振り向けばそこにいたのは先日お昼にかち合った同僚の姿で、彼はエレベーターを降りてから菜摘に駆け寄ってきた。
「お疲れ、今帰り?」
「そうです。ちょっと決済書類残しちゃってて」
「あぁ、そっか。お疲れ様。俺も今帰りなんだ。一緒に帰ってもいい?」
「大丈夫ですよ。金沢さん、駅どこでしたっけ?」
同僚相手に断るのもおかしいだろうと深く考えずに頷いた。
金沢と並んで歩きながらたわいない話を投げかければ、彼が答えたのは菜摘が降りる駅より三つ先の駅名で、こんな偶然もあるんだと思った。

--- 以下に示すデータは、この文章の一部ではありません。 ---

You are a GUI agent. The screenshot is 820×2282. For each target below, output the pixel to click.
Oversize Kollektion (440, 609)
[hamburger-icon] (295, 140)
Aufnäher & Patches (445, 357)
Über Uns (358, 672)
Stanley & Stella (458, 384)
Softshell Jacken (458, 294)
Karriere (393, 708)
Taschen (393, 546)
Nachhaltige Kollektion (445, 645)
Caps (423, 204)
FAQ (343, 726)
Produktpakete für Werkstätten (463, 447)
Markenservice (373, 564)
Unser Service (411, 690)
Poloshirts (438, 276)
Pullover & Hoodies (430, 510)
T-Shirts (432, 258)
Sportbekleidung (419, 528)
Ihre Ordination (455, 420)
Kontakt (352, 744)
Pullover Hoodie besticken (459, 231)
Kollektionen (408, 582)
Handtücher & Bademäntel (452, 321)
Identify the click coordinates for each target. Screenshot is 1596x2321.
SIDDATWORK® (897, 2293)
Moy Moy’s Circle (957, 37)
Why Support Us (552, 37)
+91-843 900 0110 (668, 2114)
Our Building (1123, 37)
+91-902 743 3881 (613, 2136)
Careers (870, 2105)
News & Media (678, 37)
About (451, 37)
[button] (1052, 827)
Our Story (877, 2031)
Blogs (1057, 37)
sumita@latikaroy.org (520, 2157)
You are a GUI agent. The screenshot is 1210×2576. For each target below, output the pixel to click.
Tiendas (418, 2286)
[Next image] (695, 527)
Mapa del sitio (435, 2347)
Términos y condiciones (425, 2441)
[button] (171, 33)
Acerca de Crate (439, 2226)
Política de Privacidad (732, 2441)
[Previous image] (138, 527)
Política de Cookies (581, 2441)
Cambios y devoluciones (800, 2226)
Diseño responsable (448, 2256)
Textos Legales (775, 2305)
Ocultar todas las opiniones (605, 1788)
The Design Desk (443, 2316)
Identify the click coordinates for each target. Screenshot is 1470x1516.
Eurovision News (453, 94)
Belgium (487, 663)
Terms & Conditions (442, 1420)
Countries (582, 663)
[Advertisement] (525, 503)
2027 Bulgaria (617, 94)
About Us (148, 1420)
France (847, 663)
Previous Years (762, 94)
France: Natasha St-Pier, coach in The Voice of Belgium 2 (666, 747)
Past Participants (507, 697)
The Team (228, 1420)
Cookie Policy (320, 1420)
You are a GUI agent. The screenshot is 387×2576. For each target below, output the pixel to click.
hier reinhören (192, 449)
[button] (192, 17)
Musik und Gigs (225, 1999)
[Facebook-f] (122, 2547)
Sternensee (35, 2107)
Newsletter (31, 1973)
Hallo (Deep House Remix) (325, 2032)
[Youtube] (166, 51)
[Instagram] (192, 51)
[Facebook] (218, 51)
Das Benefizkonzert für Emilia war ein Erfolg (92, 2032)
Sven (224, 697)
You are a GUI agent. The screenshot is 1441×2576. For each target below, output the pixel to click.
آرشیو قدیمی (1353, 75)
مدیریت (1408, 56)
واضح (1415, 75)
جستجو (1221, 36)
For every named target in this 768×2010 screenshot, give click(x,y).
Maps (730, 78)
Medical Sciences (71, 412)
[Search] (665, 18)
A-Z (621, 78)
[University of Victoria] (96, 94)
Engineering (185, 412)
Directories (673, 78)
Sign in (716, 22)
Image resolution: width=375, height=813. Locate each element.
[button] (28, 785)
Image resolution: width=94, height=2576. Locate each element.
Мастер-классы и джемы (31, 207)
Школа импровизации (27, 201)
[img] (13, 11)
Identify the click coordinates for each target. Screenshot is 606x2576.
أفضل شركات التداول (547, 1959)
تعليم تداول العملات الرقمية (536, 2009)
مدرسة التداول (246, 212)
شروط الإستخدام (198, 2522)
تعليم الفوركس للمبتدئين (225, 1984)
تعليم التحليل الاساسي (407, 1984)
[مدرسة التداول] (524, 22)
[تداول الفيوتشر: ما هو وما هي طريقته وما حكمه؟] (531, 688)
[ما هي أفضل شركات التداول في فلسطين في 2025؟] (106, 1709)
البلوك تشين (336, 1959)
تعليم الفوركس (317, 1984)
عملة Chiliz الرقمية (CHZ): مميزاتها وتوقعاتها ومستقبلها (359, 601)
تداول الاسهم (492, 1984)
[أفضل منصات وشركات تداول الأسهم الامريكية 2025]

それならば、帰り道はほとんど一緒になるのだろう。会社から誰かと一緒にそんな長い時間帰るのは初めてだが、そこまで気まずい間柄でもない。
会社の最寄駅について、ほどなく走り込んできて停車した電車に乗り込む。
案の定車内は込んでいたが、それほど辛い混み具合ではない。
ドアの近くに二人で立ったまま、世間話を続けていた。
「そういえばさ」
「はい?」
「倉本さんの彼氏って、何してる人なの? スーツ着てたってことはサラリーマン?」
「あぁ、いえ、違いますよ。普段は料理人です。すごく美味しいの」
「へえ、そうなんだ」
菜摘の答えに金沢は少し驚いた顔をしてから、笑った。
有名な人? と問われて首を振る。
元々畑違いの職種だ、仕事がら色々なところにアンテナを伸ばしておかないといけない仕事ではあるが、悠一がその世界で名の知れた大御所的な存在みたいな話は聞いたことがない。
本人は知る人ぞ知るなんて言うけれど、そこまで深い事情を菜摘はしらない。
「でも本当に料理は美味しいんですよ。ちょっとむっとすることあるけど、優しいし」
「へぇ。俺も食べてみたいなぁ」
「あ、今日はお店にたってると思うし、よければ行ってみますか?」
「え、いいのかな」
「大丈夫だと思いますよ。いつも混んでるけど、お客さんとしていけば座れると思うし」
「じゃあ…一緒にいってもいいかな? できれば俺、あの人にキチンと挨拶しておきたいし」
「え?」
「倉本さんと一緒に働いてますーって」
金沢はそんな風に笑って言ったが、菜摘は少しだけ気になった。
同僚だからといって彼氏に挨拶する意味ってなんだろう。いやでも、連れて行くならそれは当たり前のことなんだろうか。
自分が何に気になったのか、明確な答えを出せず、菜摘は結局その問を深く掘り下げることはしなかった。